====== Supplied records ======
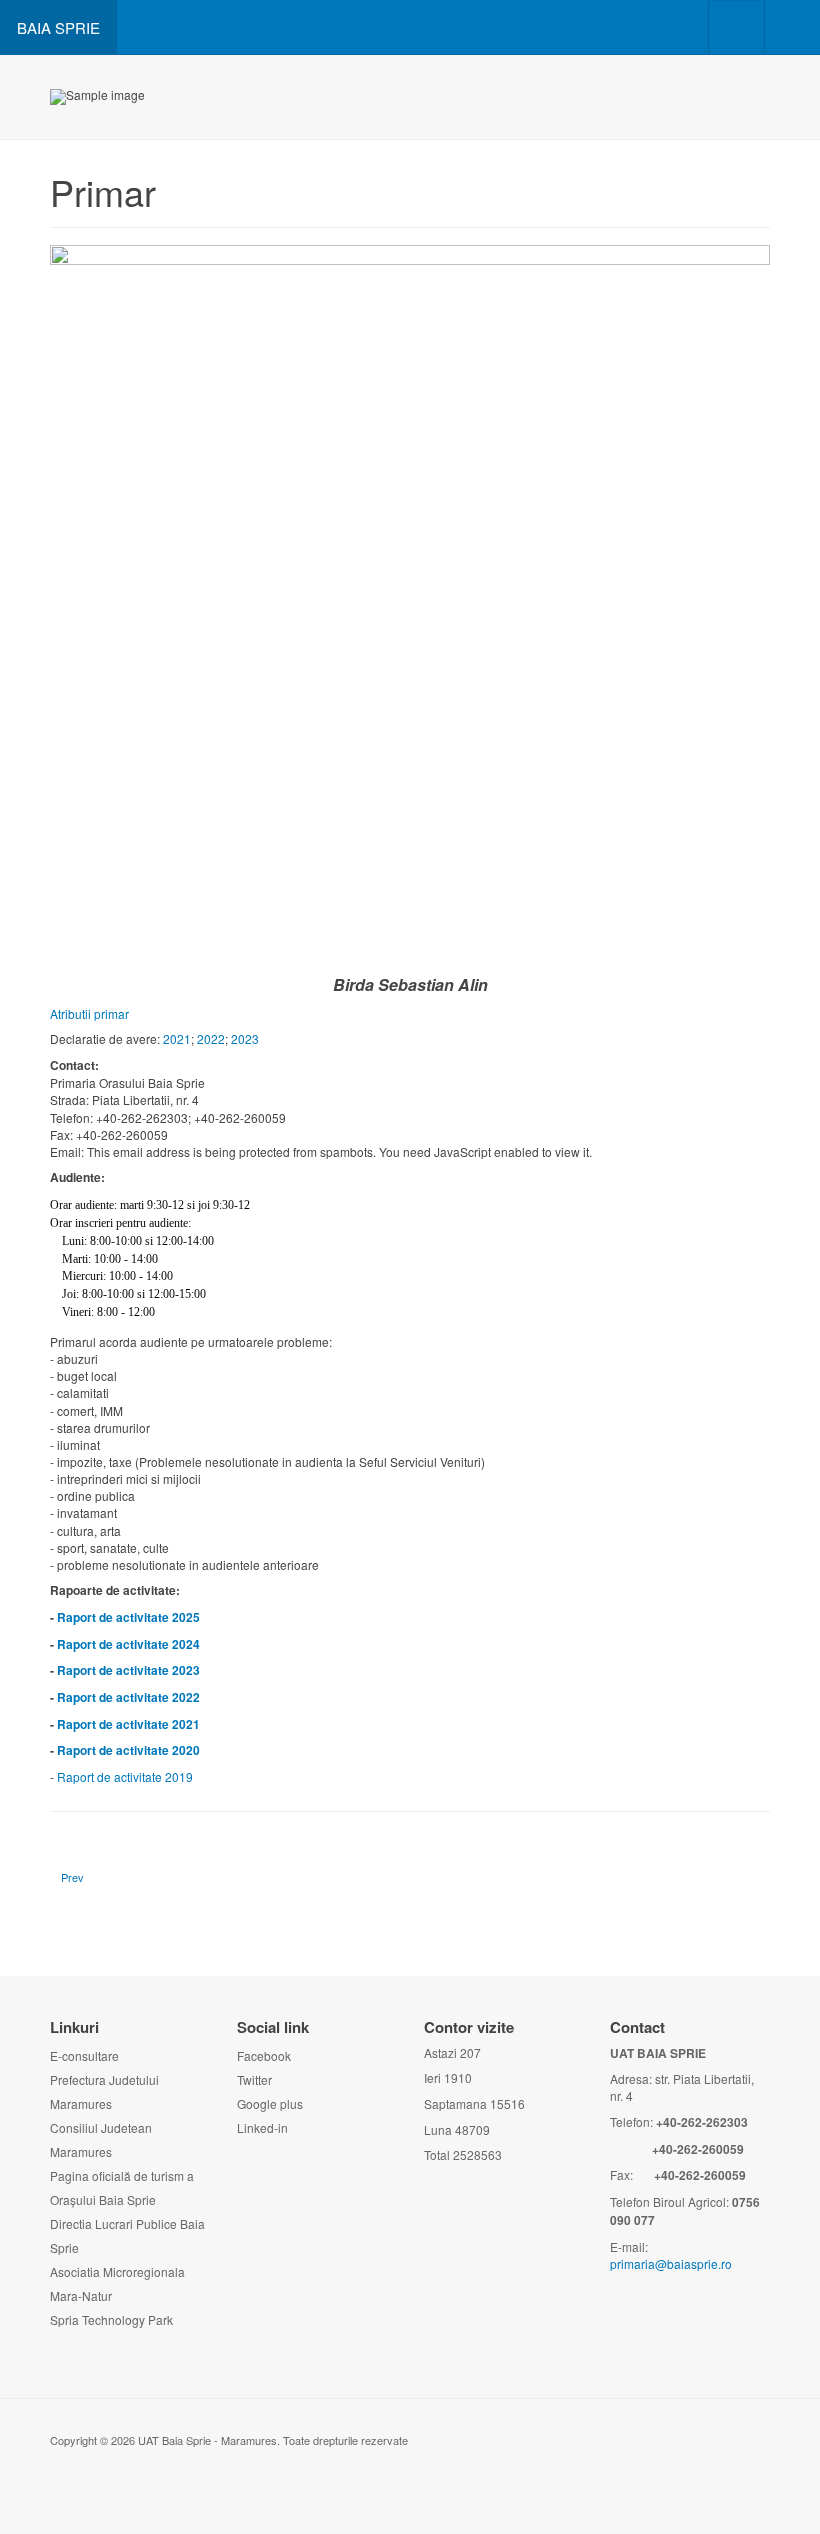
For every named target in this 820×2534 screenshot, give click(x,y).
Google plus (270, 2103)
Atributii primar (89, 1013)
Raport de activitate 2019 (125, 1776)
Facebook (264, 2055)
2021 (177, 1038)
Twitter (254, 2079)
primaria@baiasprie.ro (671, 2263)
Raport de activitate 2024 (128, 1644)
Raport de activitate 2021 (128, 1724)
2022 (211, 1038)
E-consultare (84, 2055)
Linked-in (262, 2127)
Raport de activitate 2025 (128, 1617)
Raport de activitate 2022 (128, 1697)
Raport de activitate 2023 (128, 1670)
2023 (245, 1038)
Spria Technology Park (111, 2319)
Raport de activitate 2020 (128, 1750)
======
The number of lines in the records that include "activitate" is what is needed, with no other words.

Answer
7